脱原発神話 第 X 章 ・・・わたし自身の立ち位置 [2012/8/13] [2012/9/13,19 補足追加]

そろそろ書くネタが乏しくなってきた。まあ、書きたいことはだいたい書いたつもりだが、また新しい材料が出てくるかもしれない。

それはともかく、ここら辺で、そもそもわたしが原子力と関わるようになった理由を書かねばならない。そして原爆のことも。(とりあえず、まだメモ段階。と言いつつ後回し。)


この国の風に混じるにおい

去年からなぜわたしが脱原発や反原発を唱える日本人に敵意をもつようになったか、ここのところ、ずっとそれを考えていた。いったい、なぜなのだろうと。3月11日を境にして、わたしは急激に敵意を覚えるように変わった。とつぜん湧いて出てきたかのように、騒ぎ立てる人たちを見て気分が悪くなった。それは、かれらにイヤなにおいを感じたからだ。それが結論。においだよな。表現のしようがない微かな。自分のにおいは自分には分からない。かれらも自分が発しているにおいに気づかないだろう。

善良な市民として、人間として原発を無くすのは当然だという。福島を経験した今、脱原発はぜったいの正義だという。それ以外にはないのだと。

わたしは、そういう人こそがじつは差別の主役だったり、偏見にまみれていたり、排他的だったり、いちばん怖い存在にたちまち変身しそうな気がする。なぜなら、自分はいつも被害者だと思っているから。自分に非はないと思っているから。自分は汚れたくないと思っているから。魔女を見つけ出して火あぶりにしたがっているから。悪いのはヤツラだと叫んでいるから。自分はか弱く清らかでいい人だと言っているから。わたしは、そういう人がいちばん恐ろしい。

日本経済新聞の「こどもニュース」に以下のような記事が載っている(2011年6月27日付け)。

「風評被害」の加害者って誰?

「最近、よく『風評被害』っていう言葉を聞きますが、『被害』というなら加害者は誰なんでしょうか」。近所の大学生の疑問に、探偵の松田章司が首をかしげた。「確かによくわかりませんね」。小学生の伊野辺詩音と一緒に調査を始めた。

そして、いろいろな人に話を聞くと結論はこうだった。

「こうした状況は、買い手が正確な情報を得られるようになれば解決できます。食品の風評被害も、徹底した情報公開によって、消費者が安心できるようにすることが必要なのです」

「『風評被害』の犯人は『情報不足』だったのね」と詩音は納得。

これは一見もっともらしい解釈だ。けれども、ひとりの人間が自分で触れることのできる情報にはそもそも限度がある。もっと言えば、情報とか言われるようなものは、ふつうの暮らしのなかではほとんど意味を持っていない。どこに情報があるかさえ分からないし、何が重要な情報かさえ一般の人は判断できない。理解できない情報はただの騒音でしかない。それが現実というものだろう。冷静的確に情報を受け止める力がない人に情報をいくら垂れ流してみたところで効果はない。

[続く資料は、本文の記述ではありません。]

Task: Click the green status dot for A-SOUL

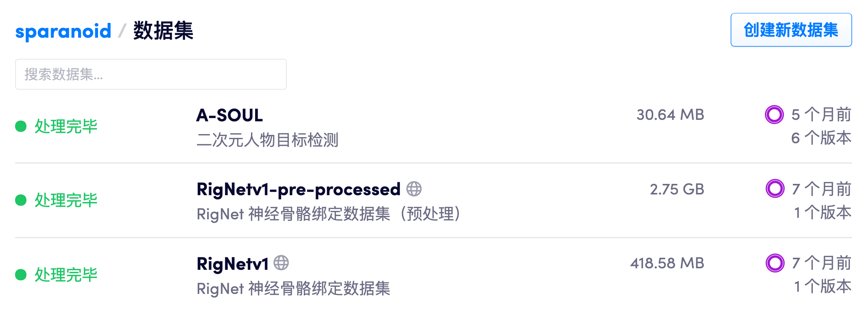Action: [x=21, y=126]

それどころか、消化不良を起こして逆に不安を増幅したというのが今回の原発事故だったではないか。つぎつぎ流れてくるベクレルとかシーベルトとかいった科学的情報をすぐに取捨選択して理解できる人がこの世にどれだけいるというのか。人間、正しいかまちがっているかで情報を受け入れるのではなく、耳当たりが良いことば、単純で分かりやすいことばに飛びついてしまう。無数の情報のなかで、受け入れたいと思っていることしか受け入れない。

「徹底した情報公開」。そんなタテマエ論が現実の社会で通用するものなら、放射能の風評は最初から起きない。

風評被害は吹いている風が加害者ではない。原発が加害者ではもちろんない。人間のかたちをした加害者がどこかにいる。どこかにではなく、目の前にも隣にも、この世のそこら中にいる。みんな被害者ぶっているが、加害者は加害者だ。だからこそ、風評の風がそよそよと、いつまでも、日本全国あちこちで起きる。しかも、この加害者は誰からも責任を問われることがないので、毎日を優雅に暮らしている。風評で困る人が出ても、責任はみな東京電力に押しつけさえすればいいのだ。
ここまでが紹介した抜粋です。